Civilizados en rebajas, tapando la crisis, regalándonos presentes fabricados por mano de obra barata de África

Nada permanece, las arrugas avanzan, la belleza se maquilla, el techo tiene goteras como las del decrépito y modernista teatro Cervantes.

Y sin embargo, mantiene belleza y misterio. Es un potente decorado escénico. Una ciudad misteriosa, no exenta de sorpresas ni sin dejar de estar abierta al deleite. Conserva el encanto de lo ajeno y sabe conservar algo que resulta familiar. En alguna de sus terrazas de vez en cuando pasa un suave y repentino viento que no molesta, sino que nos recuerda amables caricias. Una mezcla de exotismo y civilización. Lo señaló Pío Baroja en un viaje a principios del siglo XX: "He estado en un pueblo con alumbrado eléctrico y en la calle tirada a cordel, llamada nada menos que Sanz del Río, en donde unos chicos me obsequiaron apedreándome y el sacristán no me dejó entrar en la iglesia. También he estado en un aduar próximo a Tánger, en donde unos pobres me ofrecieron, sin conocerme, hospitalidad y un plato de cuscús. Pero este aduar no estaba civilizado". Desde el Zoco Chico, desde los rumores con un té a la menta, me alegro de estar lejos del espíritu de Rouco.

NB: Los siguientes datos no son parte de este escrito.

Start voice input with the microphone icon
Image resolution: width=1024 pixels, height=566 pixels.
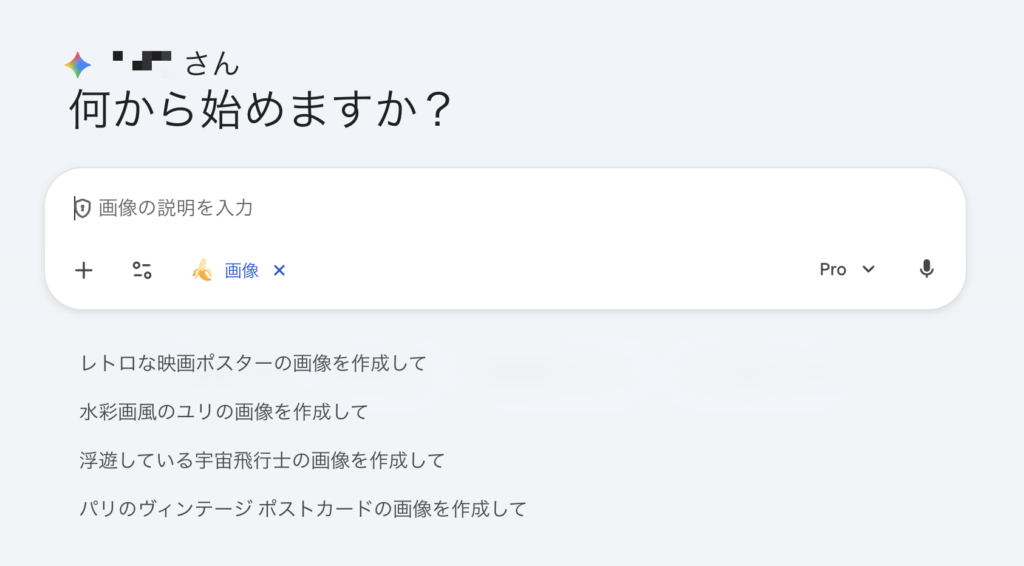pyautogui.click(x=927, y=269)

La civilización no se mide con la cantidad de luces que incitan nuestra pulsión por las compras. Civilizados en tiempos de rebajas, tapando la crisis, regalándonos presentes fabricados por mano de obra barata de África, de Oriente. Días de regalos que consiguen despistarnos de la muerte en Gaza. Y seguir mirando hacia otro lado, mentirnos con jueces y con sentencias, soportar obispos en la calle o cánticos de un tal Kiko Argüello. ¿Civilizados así? No, gracias.

Edith Wharton, en su viaje a Marruecos, decía que Tánger era de secreta hermosura, de color azul pálido y de vida cosmopolita, caótica y familiar. Llegó en la edad de la inocencia, en una época en que Marruecos era un país sin guías turísticas. Aquellos civilizados tiempos.